Before the merger, Mon had a total area of 8.5 km2. Of this area, 36.7% is used for agricultural purposes, while 58.8% is forested. Of the rest of the land, 1.9% is settled (buildings or roads) and the remainder (2.7%) is non-productive (rivers, glaciers or mountains).

The municipality is located in the Alvaschein sub-district of the Albula district. It is southwest of Tiefencastel on the left hand slope of the Oberhalbstein Range.

==Demographics==
Mon had a population (as of 2013) of 90. As of 2008, 5.6% of the population was made up of foreign nationals. Over the last 10 years the population has grown at a rate of 7.1%. Most of the population (As of 2000) speaks Rhaeto-Romance (52.3%), with German being second most common (45.3%) and Italian being third ( 1.2%).

As of 2000, the gender distribution of the population was 46.7% male and 53.3% female. The age distribution, As of 2000, in Mon is; 13 people or 15.1% of the population are between 0 and 9 years old. 8 people or 9.3% are 10 to 14, and 1 people or 1.2% are 15 to 19. Of the adult population, 5 people or 5.8% of the population are between 20 and 29 years old. 11 people or 12.8% are 30 to 39, 17 people or 19.8% are 40 to 49, and 9 people or 10.5% are 50 to 59. The senior population distribution is 11 people or 12.8% of the population are between 60 and 69 years old, 9 people or 10.5% are 70 to 79, there are 2 people or 2.3% who are 80 to 89.

In the 2007 federal election the most popular party was the CVP which received 56.1% of the vote. The next three most popular parties were the SPS (24.3%), the SVP (13.8%) and the FDP (5.9%).

In Mon about 79.5% of the population (between age 25-64) have completed either non-mandatory upper secondary education or additional higher education (either university or a Fachhochschule).

Mon has an unemployment rate of 0.66%. As of 2005, there were 19 people employed in the primary economic sector and about 9 businesses involved in this sector. 2 people are employed in the secondary sector and there is 1 business in this sector. 11 people are employed in the tertiary sector, with 4 businesses in this sector.

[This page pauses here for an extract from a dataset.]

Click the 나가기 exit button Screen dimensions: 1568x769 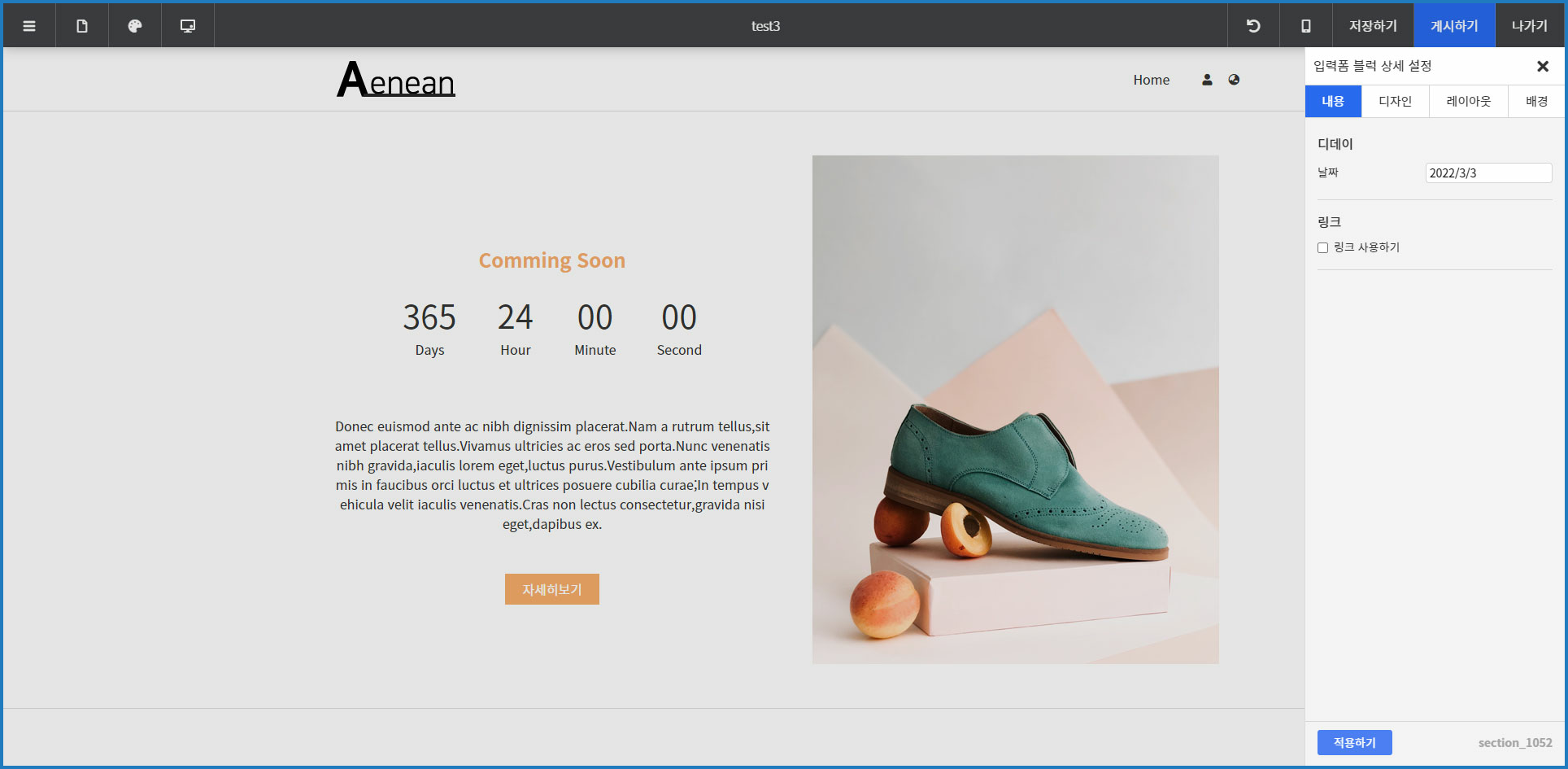click(x=1529, y=26)
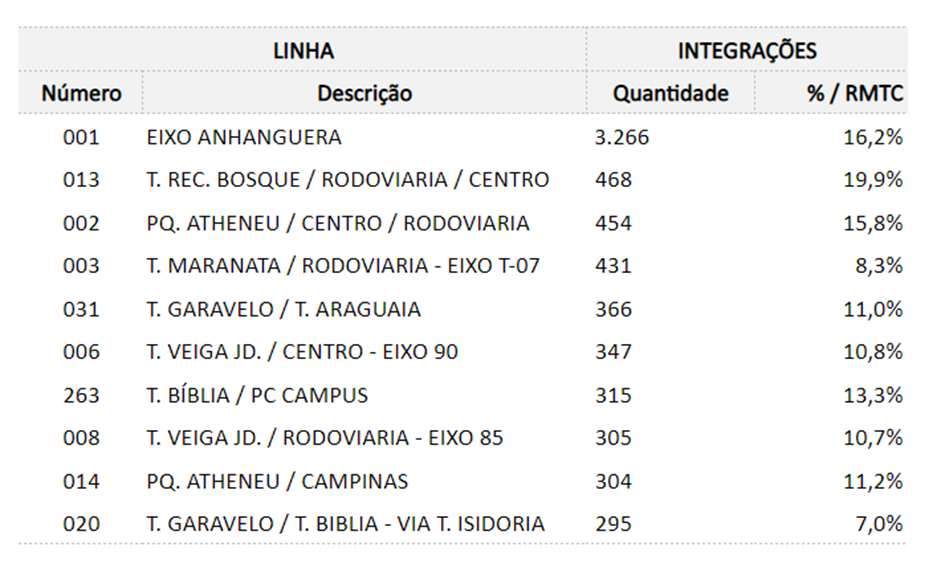Click the LINHA header cell
This screenshot has width=945, height=572.
coord(303,51)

The historical population is given in the following table:

| year | population |
|---|---|
| 1850 | 155 |
| 1900 | 112 |
| 1950 | 105 |
| 1960 | 91 |
| 1970 | 86 |
| 1980 | 66 |
| 1990 | 67 |
| 2000 | 86 |
| 2010 | 97 |

==Heritage sites of national significance==
The baroque Church of St. Franziskus/S. Francestg is listed as a Swiss heritage sites of national significance. The Capuchin built church dates from 1643-48. The frescoes were finished by Johann Rudolf Sturn, but in 1915 were partially painted over. However, following the renovation in 1975, the original frescoes are once again visible.